**ENTRIES:**
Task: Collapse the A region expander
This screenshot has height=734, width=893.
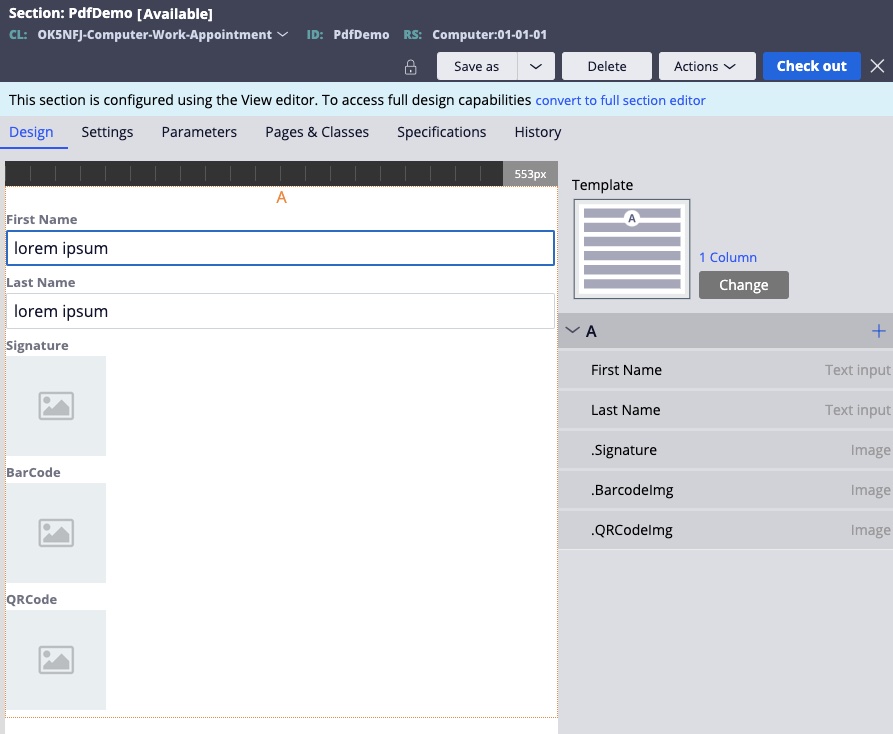Action: tap(573, 331)
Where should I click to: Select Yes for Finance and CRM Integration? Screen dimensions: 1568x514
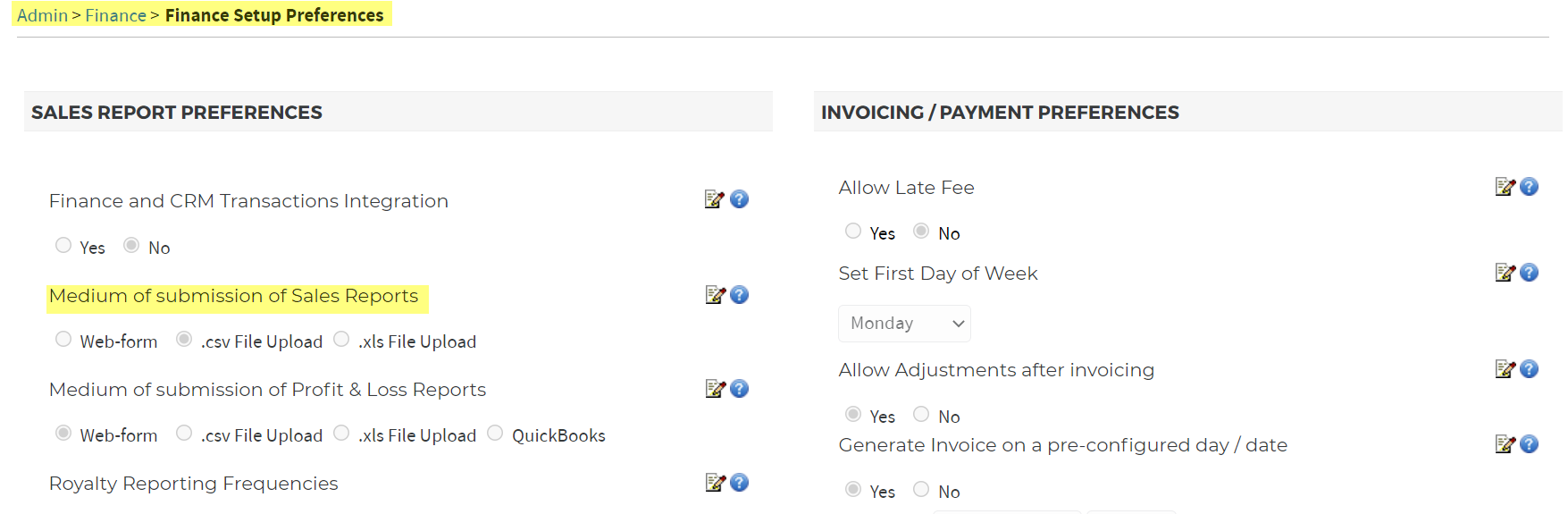click(x=63, y=245)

**DESCRIPTION OF THE TASK:** Copy out the records above word for word, all of them, but leave out the pictures.

**ANSWER FOR THIS EXERCISE:**
Task: Collapse the A region expander
This screenshot has height=734, width=893.
Action: tap(573, 331)
Where should I click to: Select Yes for Finance and CRM Integration? Screen dimensions: 1568x514
click(x=63, y=245)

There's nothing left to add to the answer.